Bunting’s smile faded. I’m an idiot. I basically run the nation’s intelligence grid to keep all Americans safe and I don’t even know where my own kids are.

He tried to laugh it off. “Right. I know. I’ve got some things to do in my study.”

He went to his bedroom, dropped his two-thousand-dollar jacket on the floor, undid his three-hundred-dollar tie, poured himself a drink from the minibar in the adjacent sitting area, and gazed out the window at the darkening skies. Fall had settled in with cooler temperatures and fouler weather. It only added to his depression.

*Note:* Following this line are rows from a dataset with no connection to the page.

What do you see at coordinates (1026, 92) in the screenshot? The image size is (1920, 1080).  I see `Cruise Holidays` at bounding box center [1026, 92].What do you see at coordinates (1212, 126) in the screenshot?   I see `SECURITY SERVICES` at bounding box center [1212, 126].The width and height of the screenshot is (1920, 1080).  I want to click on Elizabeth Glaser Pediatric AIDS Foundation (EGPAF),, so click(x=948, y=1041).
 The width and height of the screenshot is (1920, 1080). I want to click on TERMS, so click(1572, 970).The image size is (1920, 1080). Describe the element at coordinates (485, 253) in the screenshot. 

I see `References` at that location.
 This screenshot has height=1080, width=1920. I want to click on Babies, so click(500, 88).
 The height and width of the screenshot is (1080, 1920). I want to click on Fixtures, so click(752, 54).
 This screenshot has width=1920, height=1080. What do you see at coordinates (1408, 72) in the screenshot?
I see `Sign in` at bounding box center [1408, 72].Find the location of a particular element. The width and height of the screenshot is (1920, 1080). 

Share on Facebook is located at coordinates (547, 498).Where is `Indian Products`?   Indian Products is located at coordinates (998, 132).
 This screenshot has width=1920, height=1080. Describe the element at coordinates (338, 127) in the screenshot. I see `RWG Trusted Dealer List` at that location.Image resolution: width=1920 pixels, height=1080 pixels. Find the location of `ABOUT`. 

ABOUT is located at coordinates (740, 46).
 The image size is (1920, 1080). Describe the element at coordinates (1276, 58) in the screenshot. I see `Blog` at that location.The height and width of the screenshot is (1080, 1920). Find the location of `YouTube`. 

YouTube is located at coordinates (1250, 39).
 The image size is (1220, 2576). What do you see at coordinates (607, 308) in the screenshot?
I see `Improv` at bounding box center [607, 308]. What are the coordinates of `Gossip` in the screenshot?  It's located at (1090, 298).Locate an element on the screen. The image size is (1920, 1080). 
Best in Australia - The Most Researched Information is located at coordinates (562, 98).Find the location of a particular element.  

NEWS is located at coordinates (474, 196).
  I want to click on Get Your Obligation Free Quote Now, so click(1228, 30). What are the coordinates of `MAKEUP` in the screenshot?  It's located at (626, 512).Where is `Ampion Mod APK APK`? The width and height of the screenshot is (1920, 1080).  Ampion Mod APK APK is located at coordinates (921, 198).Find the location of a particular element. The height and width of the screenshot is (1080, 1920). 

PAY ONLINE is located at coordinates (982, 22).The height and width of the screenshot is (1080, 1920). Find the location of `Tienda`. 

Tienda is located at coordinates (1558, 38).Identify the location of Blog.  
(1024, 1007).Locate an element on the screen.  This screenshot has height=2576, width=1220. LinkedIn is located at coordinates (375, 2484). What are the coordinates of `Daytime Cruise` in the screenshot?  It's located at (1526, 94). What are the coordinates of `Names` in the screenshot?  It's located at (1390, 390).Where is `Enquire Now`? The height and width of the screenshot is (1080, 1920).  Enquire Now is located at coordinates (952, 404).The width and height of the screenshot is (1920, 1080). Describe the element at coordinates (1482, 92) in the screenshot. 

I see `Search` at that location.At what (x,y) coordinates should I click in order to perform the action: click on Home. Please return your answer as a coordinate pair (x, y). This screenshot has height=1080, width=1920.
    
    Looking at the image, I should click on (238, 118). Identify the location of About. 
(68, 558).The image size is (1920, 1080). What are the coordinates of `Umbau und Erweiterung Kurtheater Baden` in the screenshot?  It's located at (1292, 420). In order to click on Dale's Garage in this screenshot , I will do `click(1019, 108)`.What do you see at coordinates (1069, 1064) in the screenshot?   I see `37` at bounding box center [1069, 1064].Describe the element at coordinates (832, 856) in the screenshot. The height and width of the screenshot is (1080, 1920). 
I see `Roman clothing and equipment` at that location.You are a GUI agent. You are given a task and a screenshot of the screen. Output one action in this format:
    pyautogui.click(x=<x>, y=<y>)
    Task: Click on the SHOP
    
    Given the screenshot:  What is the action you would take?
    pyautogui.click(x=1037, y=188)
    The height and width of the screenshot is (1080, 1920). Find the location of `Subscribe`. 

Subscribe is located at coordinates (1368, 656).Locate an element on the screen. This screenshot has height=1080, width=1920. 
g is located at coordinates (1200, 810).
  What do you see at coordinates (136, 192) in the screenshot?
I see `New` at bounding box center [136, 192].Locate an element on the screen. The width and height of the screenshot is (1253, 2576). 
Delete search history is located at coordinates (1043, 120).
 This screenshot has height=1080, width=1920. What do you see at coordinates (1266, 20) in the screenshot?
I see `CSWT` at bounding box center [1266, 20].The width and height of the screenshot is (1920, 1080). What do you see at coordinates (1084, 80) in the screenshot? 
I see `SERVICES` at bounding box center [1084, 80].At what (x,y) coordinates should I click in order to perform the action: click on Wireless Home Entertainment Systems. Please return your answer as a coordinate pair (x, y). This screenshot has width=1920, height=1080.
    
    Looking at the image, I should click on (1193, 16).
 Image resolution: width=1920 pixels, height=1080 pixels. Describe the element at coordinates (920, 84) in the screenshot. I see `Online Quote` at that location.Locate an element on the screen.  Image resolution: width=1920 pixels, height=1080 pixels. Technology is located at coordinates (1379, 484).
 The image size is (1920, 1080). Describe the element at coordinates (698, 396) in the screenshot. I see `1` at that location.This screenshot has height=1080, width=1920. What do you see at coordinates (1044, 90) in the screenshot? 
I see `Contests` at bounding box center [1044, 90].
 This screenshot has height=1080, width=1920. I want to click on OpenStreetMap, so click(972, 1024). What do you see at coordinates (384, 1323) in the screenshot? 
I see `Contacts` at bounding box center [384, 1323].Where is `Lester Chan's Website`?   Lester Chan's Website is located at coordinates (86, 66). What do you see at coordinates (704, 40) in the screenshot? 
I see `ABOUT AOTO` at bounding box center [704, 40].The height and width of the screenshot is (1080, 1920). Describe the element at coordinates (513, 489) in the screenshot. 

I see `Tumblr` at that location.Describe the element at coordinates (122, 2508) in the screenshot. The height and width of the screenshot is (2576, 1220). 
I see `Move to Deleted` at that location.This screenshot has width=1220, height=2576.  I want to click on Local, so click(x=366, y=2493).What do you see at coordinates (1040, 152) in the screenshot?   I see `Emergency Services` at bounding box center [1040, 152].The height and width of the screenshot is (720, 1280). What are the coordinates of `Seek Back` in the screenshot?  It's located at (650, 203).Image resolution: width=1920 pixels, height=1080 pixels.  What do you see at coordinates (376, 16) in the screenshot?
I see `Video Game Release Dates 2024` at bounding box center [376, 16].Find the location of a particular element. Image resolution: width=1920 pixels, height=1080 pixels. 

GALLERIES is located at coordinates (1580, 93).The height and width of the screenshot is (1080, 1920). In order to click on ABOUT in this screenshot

He looked around the confines of his bedroom, which had been personally designed by someone who went by only one name and was written up all the time in the sorts of magazines Bunting never read. Everything was elegant and in its place and spic-and-span clean. His entire home could be in a magazine. But it never would be because of what he did for a living. The country’s spy heads expected their hired lackeys to tiptoe through life, not run screaming down the halls with money clutched in their fat fists.

He also had a library of handsomely bound leather books, many of them first editions of wonderful fiction penned by storied writers from the past. Or so he’d heard. The one-name designer and his wife had purchased them all in a single lot. He’d never actually read any of them. Didn’t have the time. He wasn’t much into fiction. Cold, hard facts ruled his entire existence.